:: Exercise aim ::
Every line from the one containing "Viewport: 273px width, 287px height." through the end of the listing below goes in the output, exactly and without pictures.

Given data: Begin

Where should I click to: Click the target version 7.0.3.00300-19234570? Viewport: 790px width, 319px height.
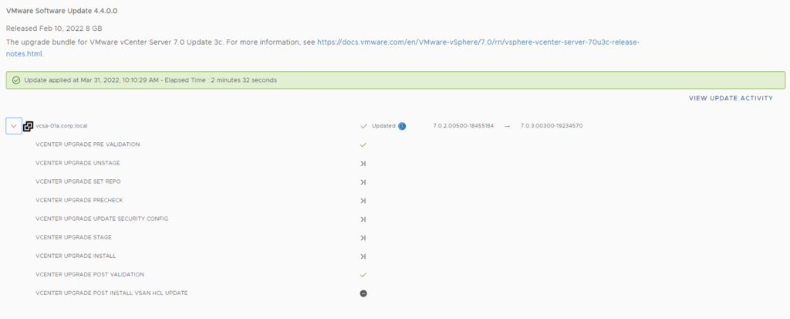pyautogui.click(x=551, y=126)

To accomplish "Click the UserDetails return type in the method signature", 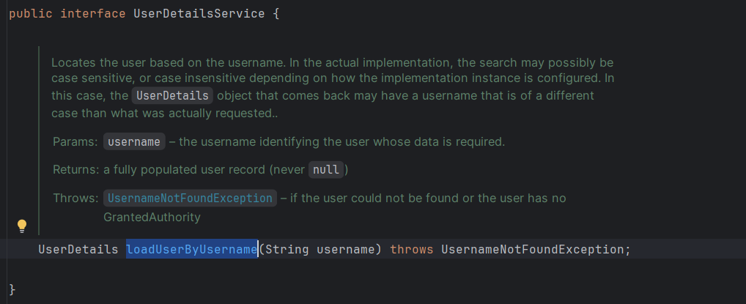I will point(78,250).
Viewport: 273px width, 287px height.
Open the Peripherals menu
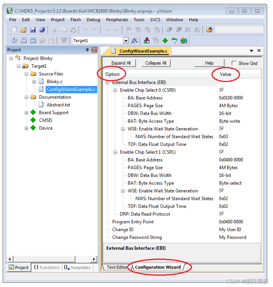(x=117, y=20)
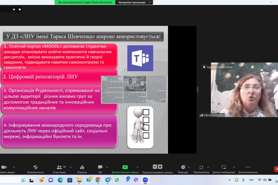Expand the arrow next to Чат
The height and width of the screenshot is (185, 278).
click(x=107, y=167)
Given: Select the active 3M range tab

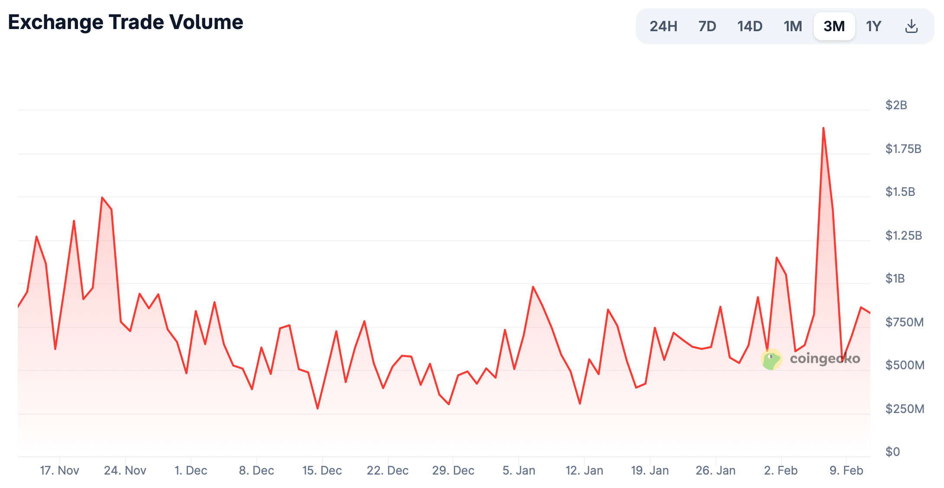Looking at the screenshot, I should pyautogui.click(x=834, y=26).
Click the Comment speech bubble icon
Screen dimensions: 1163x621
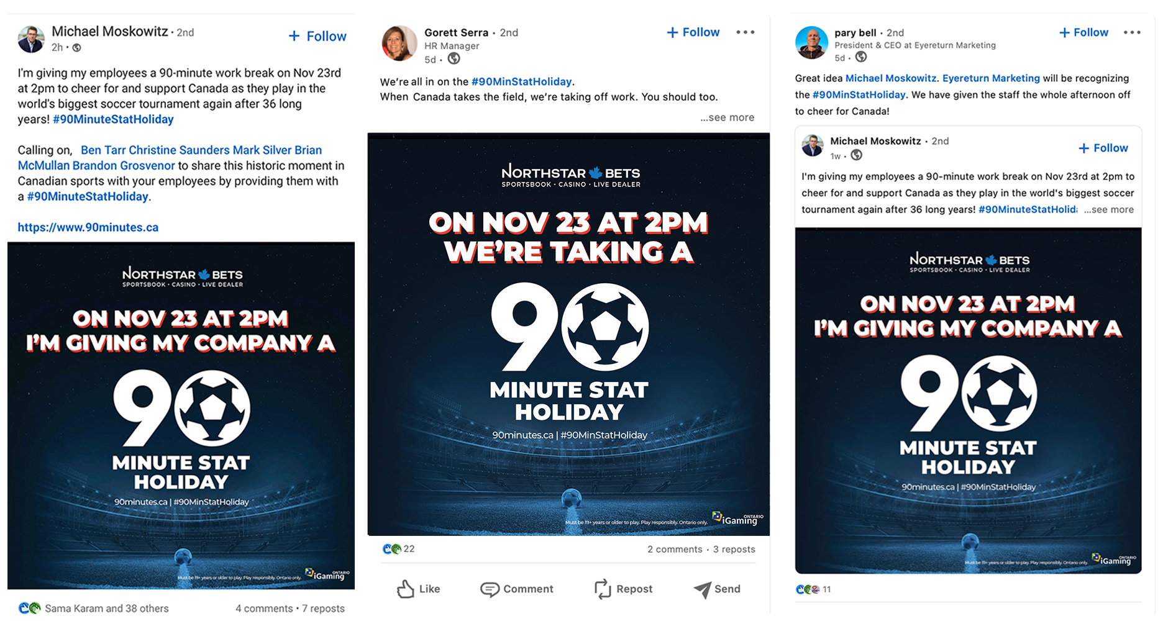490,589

Given data: End

:: Answer box ::
Viewport: 273px width, 287px height.
Open the Peripherals menu
(x=117, y=20)
Expand the arrow next to Чат
The height and width of the screenshot is (185, 278).
click(x=107, y=167)
Given: Select the active 3M range tab

Looking at the screenshot, I should pyautogui.click(x=834, y=26).
Click the Comment speech bubble icon
Screen dimensions: 1163x621
490,589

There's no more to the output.